Le quotidien vu d’en haut
D’un regard, on peut observer le va-et-vient des pêcheurs qui, chaque matin, glissent leur yole dans la baie, leurs filets jetés en demi-lune. Les ferries qui filent vers Anguilla ou Saint-Barthélemy, la patience mouvante des marchands disposant fruits et épices le long de la digue.
Bellvue permet de distinguer les contrastes : Marigot touristique (cafés, boutiques, marina) voisine avec des quartiers plus populaires. Cette diversité, typique des villes créoles, éclate vue d’en haut. Le mélange de cases en tôle, de villas modernes, de cuisines ouvertes sur rue où se prépare le colombo ou le boucané, dessine une société métissée, mouvante.

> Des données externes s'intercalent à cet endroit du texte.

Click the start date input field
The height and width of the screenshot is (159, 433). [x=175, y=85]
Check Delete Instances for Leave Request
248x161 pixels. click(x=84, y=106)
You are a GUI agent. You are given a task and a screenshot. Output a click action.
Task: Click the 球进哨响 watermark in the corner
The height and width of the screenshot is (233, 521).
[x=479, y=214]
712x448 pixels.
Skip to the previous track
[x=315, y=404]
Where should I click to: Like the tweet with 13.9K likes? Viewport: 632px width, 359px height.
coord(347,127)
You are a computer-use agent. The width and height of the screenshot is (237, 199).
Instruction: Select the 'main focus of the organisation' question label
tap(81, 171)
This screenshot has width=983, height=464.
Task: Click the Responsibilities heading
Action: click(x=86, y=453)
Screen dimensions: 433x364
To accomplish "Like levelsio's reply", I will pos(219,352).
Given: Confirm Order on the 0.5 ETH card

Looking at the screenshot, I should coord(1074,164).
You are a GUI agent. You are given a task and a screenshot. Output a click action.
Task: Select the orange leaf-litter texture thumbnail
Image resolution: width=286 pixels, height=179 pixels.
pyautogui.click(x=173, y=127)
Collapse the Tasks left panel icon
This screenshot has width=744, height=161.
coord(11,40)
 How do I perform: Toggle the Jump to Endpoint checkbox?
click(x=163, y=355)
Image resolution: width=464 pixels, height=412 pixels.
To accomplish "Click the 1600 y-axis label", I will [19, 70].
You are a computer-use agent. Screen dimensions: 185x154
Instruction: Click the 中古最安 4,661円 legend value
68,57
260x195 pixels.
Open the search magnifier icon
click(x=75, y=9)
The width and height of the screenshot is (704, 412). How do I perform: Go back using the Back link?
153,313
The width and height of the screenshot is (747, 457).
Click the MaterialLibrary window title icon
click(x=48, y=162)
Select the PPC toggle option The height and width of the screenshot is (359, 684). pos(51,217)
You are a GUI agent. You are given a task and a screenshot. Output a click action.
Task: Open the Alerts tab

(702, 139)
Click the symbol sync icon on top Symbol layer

L’écueil et la résilience : comprendre la baie par ses vulnérabilités
Observer Marigot depuis Bellvue, c’est aussi mesurer une fragilité : la ville, posée entre mer et lagune, fait face aux cyclones, aux inondations, à l’érosion. Depuis le survol du drone lors des opérations post-Irma, on a pu cartographier l’étendue des dégâts en une seule prise de vue, confirmant l’intérêt de ce point haut pour la compréhension de la ville (source : DEAL Guadeloupe, 2018).
Les cicatrices de la catastrophe sont parfois visibles : toitures rapiécées, chantiers sur la digue, files de maisons temporaires. Bellvue donne le recul nécessaire à la lecture de ces dynamiques : réparation, reconstruction, mémoire.